こういうのって、大体絶対ろくでもないパターンだよな?

だって、王族らしき人達の見た目が完全に贅沢しまくってる感じだし、なにより切羽詰まってる様子じゃないっぽいし....これ、確実に利用する気満々じゃねぇか!!

そう心の中でツッコミを入れる俺を尻目に、王様らしき人物が俺らを紹介した理由を語ってくれた。


何でもこの国....もとい、ベルクド王国は今まさに魔王との戦争一歩手前に来ているが、魔王軍に対抗できる力がこの国には無いので、何とかしようと考えた末に俺達を召喚したらしい。


いや、それ確実に他国を侵略するための方便というか嘘だよね?

絶対に俺を道具として使い潰す気だよね?

というか、勇者の肩書きってそういう案件のために引っ張り出すようなもんじゃないだろ。
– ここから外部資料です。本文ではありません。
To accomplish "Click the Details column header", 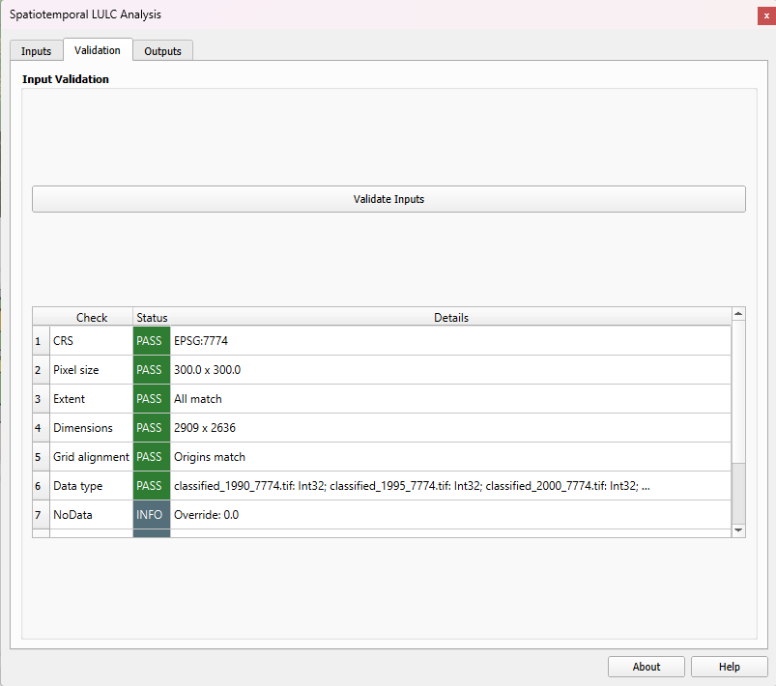I will tap(451, 317).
そんな感じで不信感を抱きつつ、王様達の話を聴き続ける俺。


んで、その後に魔術師達によってラノベとかでよくあるスキルの確認的なことが行われ、俺達は各々のスキルを確認した。

何でも、スキルには固有スキルと普通のスキルに分かれるらしく、固有スキル持ちは珍しいらしい。


んで、魔術師達の持っていた魔法の鏡によれば....高校生二人組は【聖剣術】と【聖魔法】、サラリーマンは【鑑定眼】、そして....肝心の俺のスキルは【魔物合成】という感じのスキルで、俺とサラリーマンのスキルを確認した魔術師達は使えなさそうだなという反応をしていて、それを見た見た俺はこう思った。

よし、この国から逃げよう....と。


いやだって、スキルを確認するアイツらの目がどう見ても道具として使えるかの目だったから、そう思うのも無理はないだろ。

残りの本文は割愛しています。